**課題**
(1) 意思決定について述べた本文で、筆者が留意点の第一として挙げているのは何ですか。
(2) 意思決定について述べた本文で、筆者が最近、本当に重要な情報は何かを常に意識するようにしている理由を説明してください。
(3) 意思決定での留意点を述べた本文を、最後の文のあとから書き継いでください。

**本文**
++++

エビデンス
意思決定で気をつけていること
私が意思決定に当たって留意していることがあります。
第一は、人間には「意識上の壁がある」ことです。
無意識ではありますが、我々は重要な情報を落としがちです。自分自身もそうですが、あることに一点集中すると他の重要な情報が見えなかったり、見過ごしたり、探し損ねたりすることを無意識にやっています。無意識にやっているそのことを意識しないことの危険性です。
私はその自分の習性を理解しているので、最近はある意思決定にあたり、本当に重要な情報は何かを常に意識することにしています。こうして少しでも意識の枠外にある情報を探し出すための工夫をしています。
第二に、ほとんどの人が自分だけが知る情報を、他の人には伝えていないことが多いことです。その人の意地が悪いのではなく、人間のクセです。
このような場合、本人が事前に情報を半強制的に開示できる仕掛けを作ることで情報の共有を意識的に促し、これを回避しています。

++++

**抽出データ**
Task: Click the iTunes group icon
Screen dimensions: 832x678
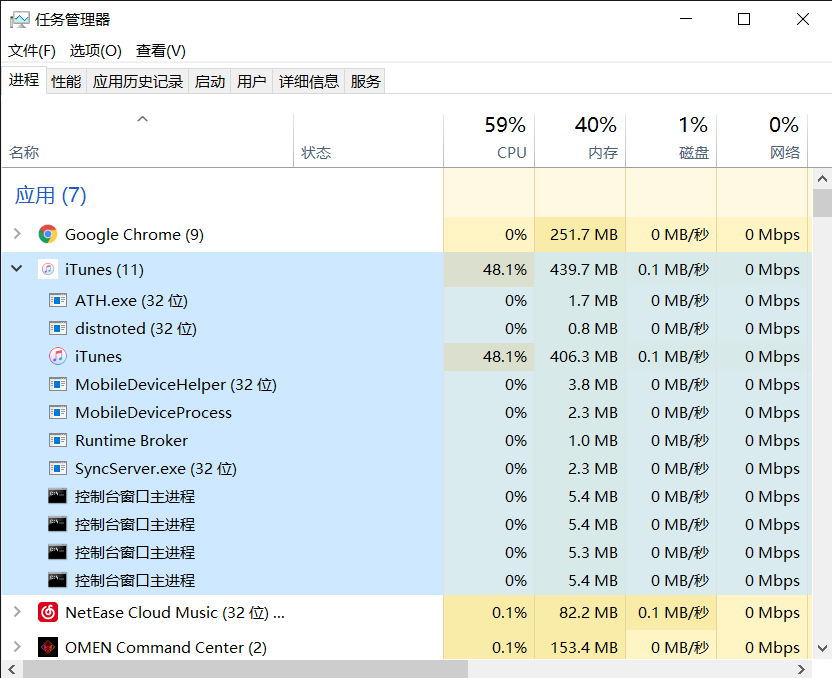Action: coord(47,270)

++++

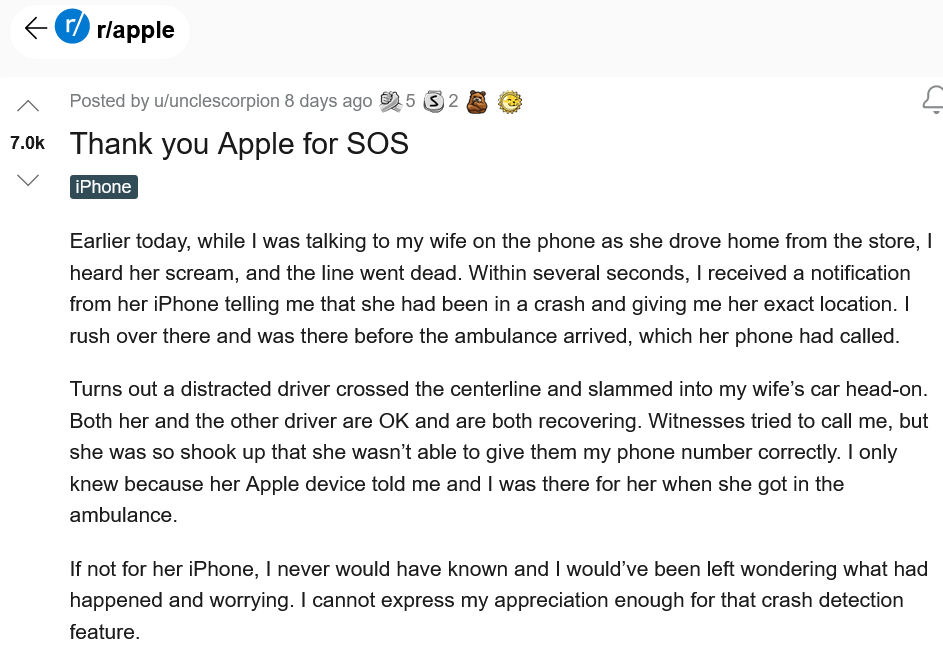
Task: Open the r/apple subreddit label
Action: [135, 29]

++++

**解答**
(1) 人間には「意識上の壁がある」ことです。

(2) 筆者は、一点に集中すると他の重要な情報を見落としたり探し損ねたりするという自分の習性を理解しているからです。そのため、意識の枠外にある情報を少しでも探し出せるよう工夫しています。

(3)
第三に、他の会社の成功のケーススタディーの穴に陥り、誤った結論を導くリスクを常に考えています。
人は成功体験の本を読み、何となくわかった印象を抱きます。このことから意思決定に当たっての選択幅を良いと思うもののみに限定し、他の情報をバイパスするケースです。
良いことのみを見たいという習性が原因です。翻って私の経験に照らしても、会社の再建に成功したのは、単に、どこかの成功例を安易にベンチマークするのでなく、現場を巻き込んだ血のにじむような努力の体験があってこそ初めて成功したことから考えると、成功の例を真似するバイパスの危険度が分かります。
第四に、正しい「質問をする」ことを心掛けています。
リーダーとしての最大の仕事は意思決定ですが、これを正しく判断するには、前提として正確な情報を集めることです。そのためには正しく「質問をする」ことが不可欠です。
「農耕型企業風土」づくりがどの程度できてきたかをチェック・レビューするにも、所定の項目に関する正しい「質問をする」ことが非常に大切ですが、同様に意思決定に当たって「質問する」ことの重要を認識しています。
第五に、エビデンスをもとに判断する努力をすることです。
そのために、テスト調査やトライアルを盛んに実施して、不明な部分についてのエビデンスをとにかく蓄積することを私は推奨しています。すなわち、「知の蓄積の習慣」を身に着けさせるためです。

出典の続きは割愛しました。